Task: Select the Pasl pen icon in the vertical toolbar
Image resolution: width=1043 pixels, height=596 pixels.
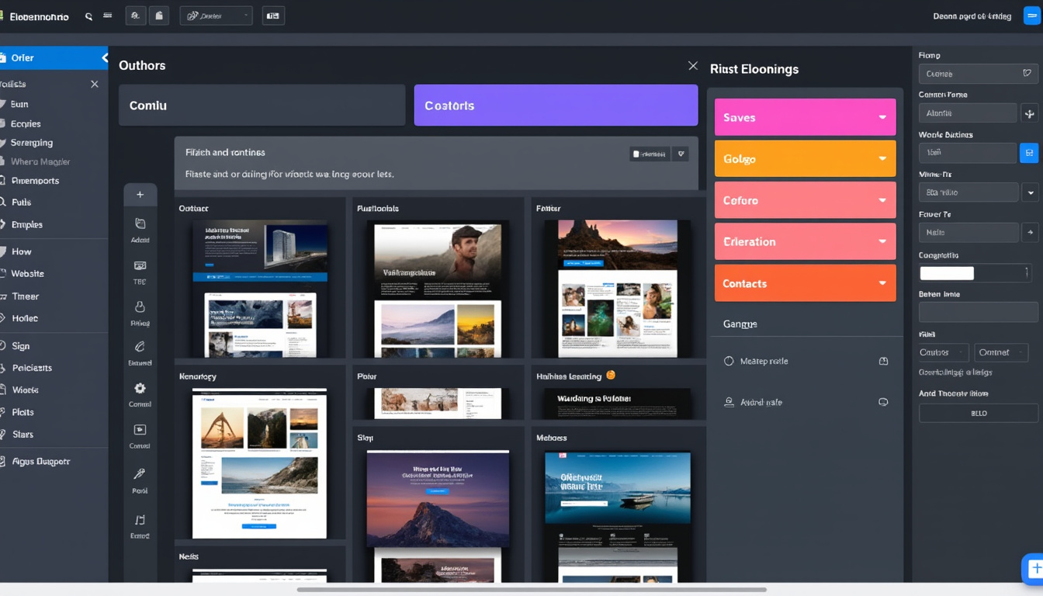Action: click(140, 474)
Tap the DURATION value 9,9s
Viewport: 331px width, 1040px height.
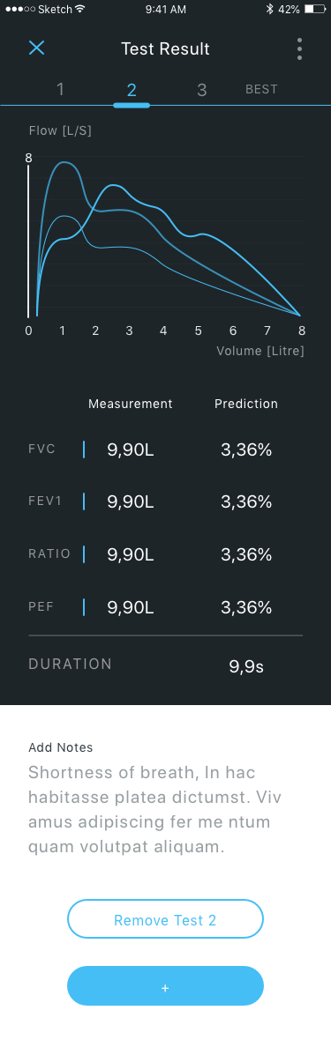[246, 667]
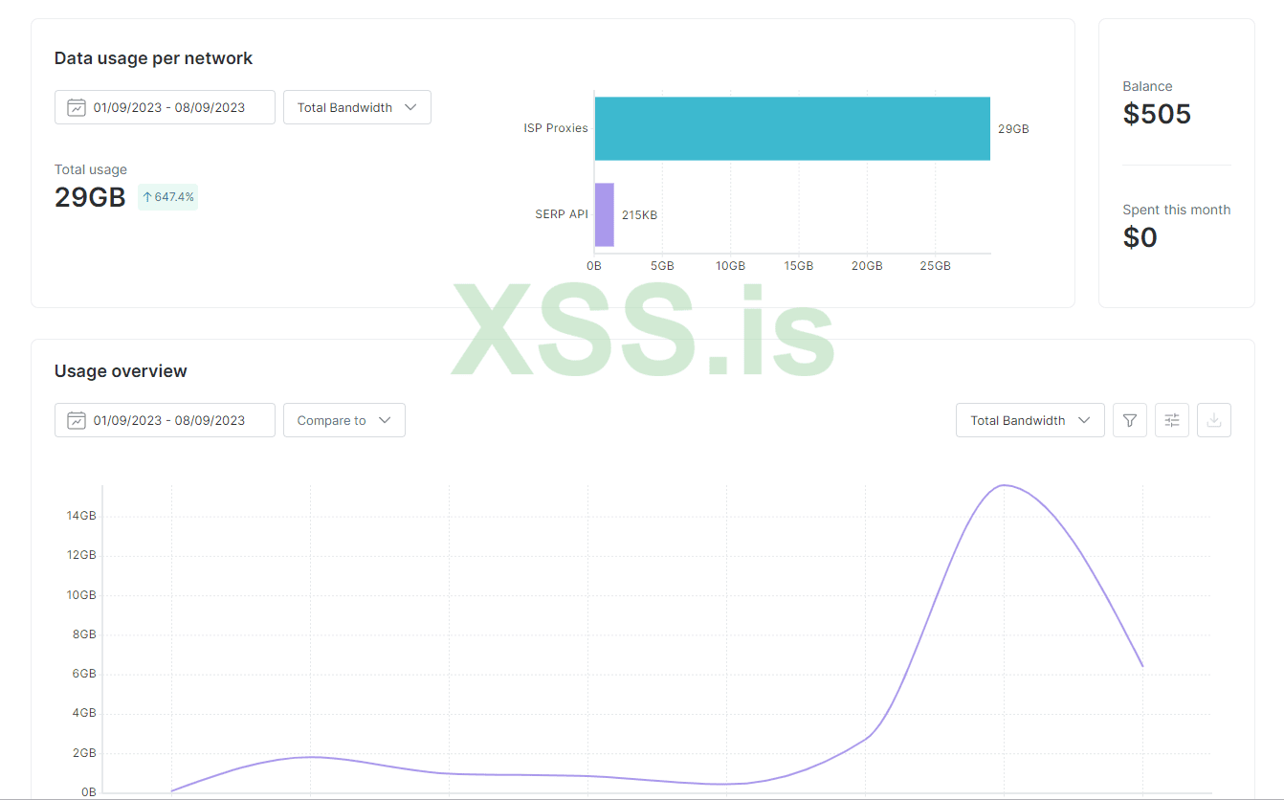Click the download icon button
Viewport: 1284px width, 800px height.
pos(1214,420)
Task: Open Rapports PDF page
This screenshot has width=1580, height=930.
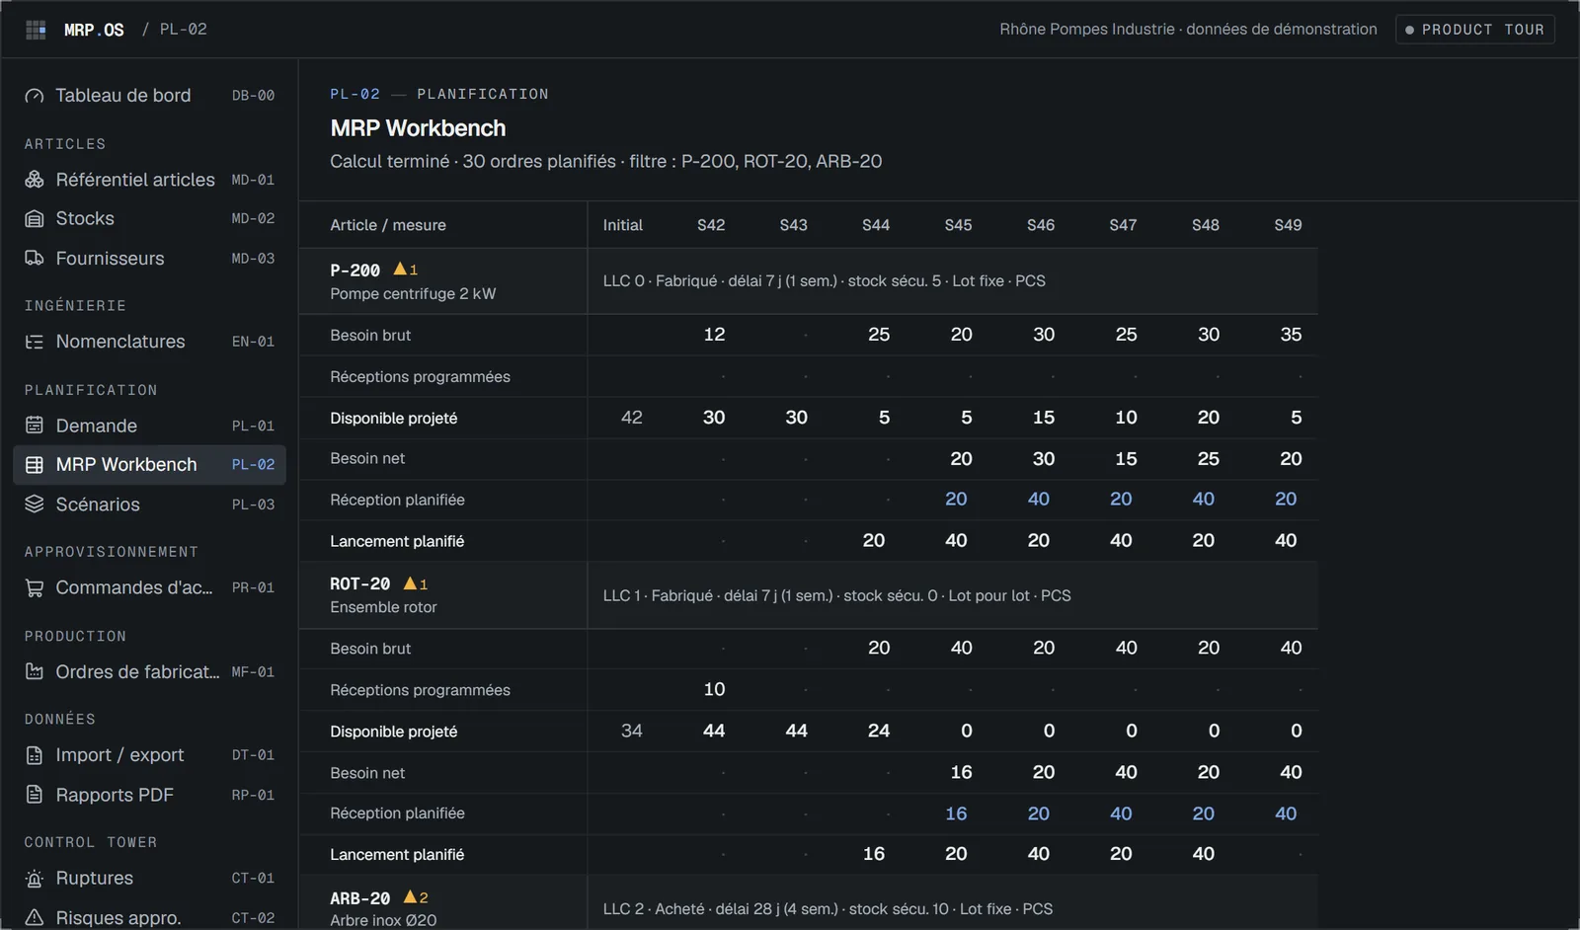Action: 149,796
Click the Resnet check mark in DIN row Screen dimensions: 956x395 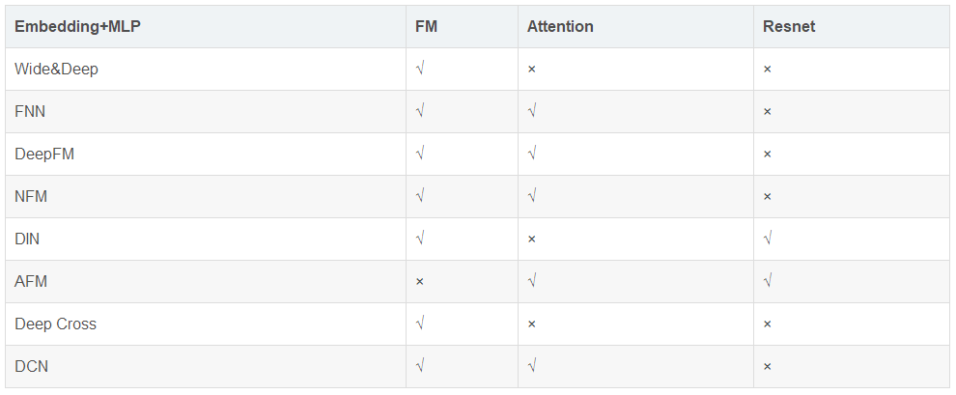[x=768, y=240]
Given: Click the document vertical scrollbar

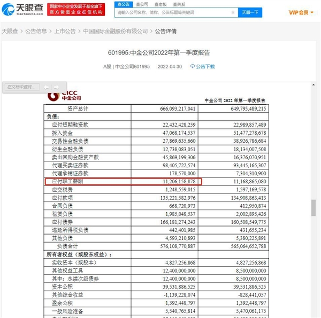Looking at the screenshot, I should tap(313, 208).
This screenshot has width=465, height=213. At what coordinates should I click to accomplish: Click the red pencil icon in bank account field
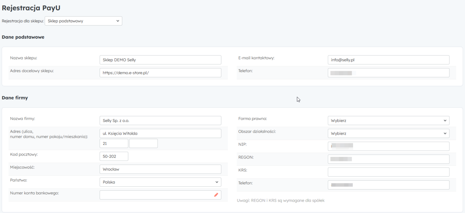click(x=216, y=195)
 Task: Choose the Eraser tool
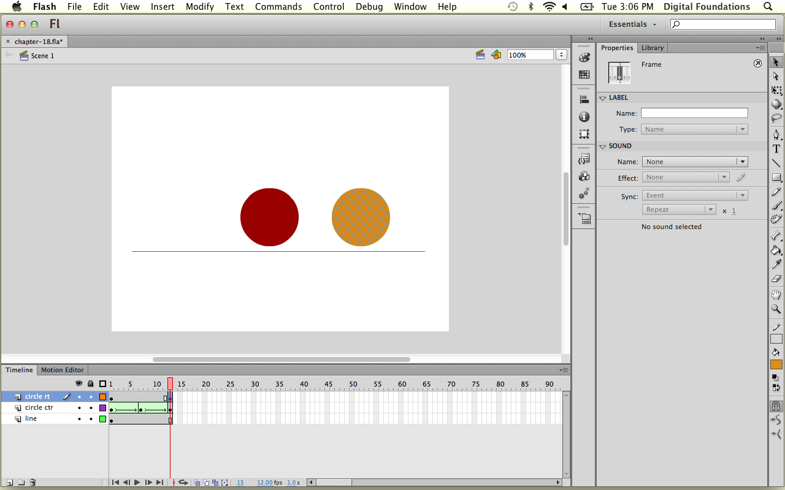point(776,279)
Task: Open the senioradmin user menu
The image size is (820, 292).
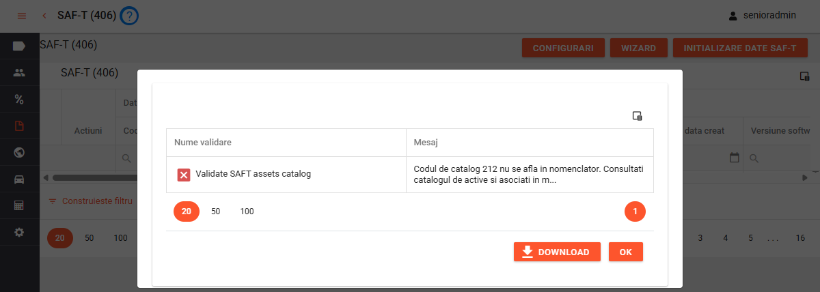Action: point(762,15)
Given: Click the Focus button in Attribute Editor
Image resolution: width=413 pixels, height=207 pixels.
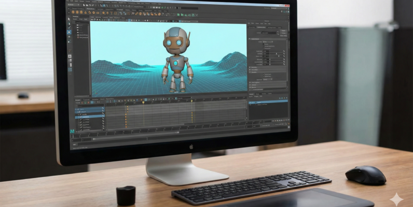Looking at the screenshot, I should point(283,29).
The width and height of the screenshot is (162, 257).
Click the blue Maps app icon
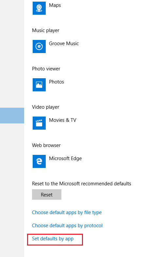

[WORK ITEM]
Beginning with the line that contains "The image size is (820, 292)." and ending with the final line of the listing, return each line exactly. Omit all pictures.

[RESPONSE AREA]
The image size is (820, 292).
Action: point(762,15)
Given: Click the Focus button in Attribute Editor
Image resolution: width=413 pixels, height=207 pixels.
Looking at the screenshot, I should point(283,29).
The width and height of the screenshot is (162, 257).
Click the blue Maps app icon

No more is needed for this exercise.